Le strutture di controllo democratico dovrebbero cominciare dal basso, perché è lì che ci si allena alla prassi della democrazia. Al processo di prendere decisioni, al compromesso, alla pluralità, alle conseguenze del proprio operare sugli altri. Dovrebbero esistere anche nelle associazioni, nella scuola appunto, nelle strutture di lavoro, dappertutto.
Questo secondo me manca, anzi credo che si sia sgretolato sempre più nei decenni. O forse insieme al muro di Berlino. Oppure ci abbiamo rinunciato? Per evitare conflitti. Per semplificare le cose. Per mille motivi. Non lo so, dovrei fare una ricerca più approfondita.
La mia opinione è che un dirigente (o un suo gruppo di lavoro) può fare delle proposte, anche sbagliate. Ma deve renderne conto, prima o dopo. Non solo al proprio superiore; anche agli organi che sottostanno, visto che siamo in una democrazia; i cui membri non possono essere mai al 100% d'accordo.
Non possiamo perdere questa fiducia. Non dobbiamo. Sarebbe già un'adesione al fascismo.
E' vero che gli organi di controllo democratico funzionano male, a volte sono svuotati della loro funzione, è anche vero che la nostra società ha perso già la dimensione democratica per sfiducia, per convinzione, per immobilità, per individualismo, ma lo stesso:
la democrazia non è fatta da brave persone, da persone in gamba, da persone che pensano al benessere di tutti. La democrazia è un SISTEMA di governo, un sistema complesso che non si eredita. Forse abbiamo perso l'allenamento, dobbiamo solo ricominciare. Non seguendo il "maestro" di turno, quello che ha qualcosa da dire. Ma mettendoci in gioco, ognuno di noi. Sbagliando e riprovando. Vivendo sulla propria pelle che decidere per altri e con altri non è semplice, che si sbaglia ma si impara, che il pragmatismo e l'idealismo devono convivere.

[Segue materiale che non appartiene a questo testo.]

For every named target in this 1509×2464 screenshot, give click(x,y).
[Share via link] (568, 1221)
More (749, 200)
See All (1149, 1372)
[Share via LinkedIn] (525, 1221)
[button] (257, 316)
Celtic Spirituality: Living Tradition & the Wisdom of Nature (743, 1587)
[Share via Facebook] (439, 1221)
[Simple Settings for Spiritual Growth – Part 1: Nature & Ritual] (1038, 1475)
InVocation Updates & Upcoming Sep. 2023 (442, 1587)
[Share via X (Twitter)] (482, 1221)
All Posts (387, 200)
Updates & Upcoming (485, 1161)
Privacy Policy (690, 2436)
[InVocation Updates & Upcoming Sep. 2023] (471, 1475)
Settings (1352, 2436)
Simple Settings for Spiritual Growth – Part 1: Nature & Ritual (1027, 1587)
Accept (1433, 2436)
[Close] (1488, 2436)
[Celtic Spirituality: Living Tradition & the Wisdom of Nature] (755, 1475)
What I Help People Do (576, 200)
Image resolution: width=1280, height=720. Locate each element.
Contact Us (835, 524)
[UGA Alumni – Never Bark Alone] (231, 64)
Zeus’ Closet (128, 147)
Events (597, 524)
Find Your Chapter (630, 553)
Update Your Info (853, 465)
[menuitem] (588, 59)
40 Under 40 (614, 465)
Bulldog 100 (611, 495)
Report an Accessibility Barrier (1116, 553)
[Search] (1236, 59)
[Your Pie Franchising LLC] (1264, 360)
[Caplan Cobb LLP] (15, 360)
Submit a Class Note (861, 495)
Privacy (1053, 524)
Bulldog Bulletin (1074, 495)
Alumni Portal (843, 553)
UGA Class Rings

Un articolo molto interessante e purtroppo c'è da dire che parlare di istruzione dovrebbe essere un argomento da trattare da tutti perché tocca le basi di ogni società . Tutti ci lamentiamo della bassa formazione e del fatto che le nuove generazioni ( ma anche le vecchie) non hanno una preparazione e non hanno conoscenza della storia . Nell'articolo c'è un passaggio dedicato proprio alle modalità di presentazione della storia e soprattutto della storia d'italia da cui traspare l'importanza dell'approccio del metodo da utilizzare nella scuola primaria. È lì che parte la formazione e l'approccio delle menti giovani. Non possono essere solo cronologia di date ed eventi ma anche "morale costituzionale " nel senso che vanno ribaditi i principi fondanti di un popolo o di tante popolazioni che sono unite in unica nazione ed oggi anche il valore aggiunto di essere parte di una comunità più grande l'Europa. Occorre ricordare quello siamo stati :piccoli e litigiosi.
Purtroppo non bastano le linee guida, ci sono i testi e quindi un'editoria che va per conto suo. C'è, quindi, la questione della validità dei contenuti la scelta dei testi e la variabile indipendente degli insegnanti.
Credo che la conoscenza della storia " raccontata" in modo semplice ma coinvolgente potrebbe preparare ad affrontare con spirito critico o almeno con attenzione la vita quotidiana fatta di relazioni continue che meritano il rispetto di tutti.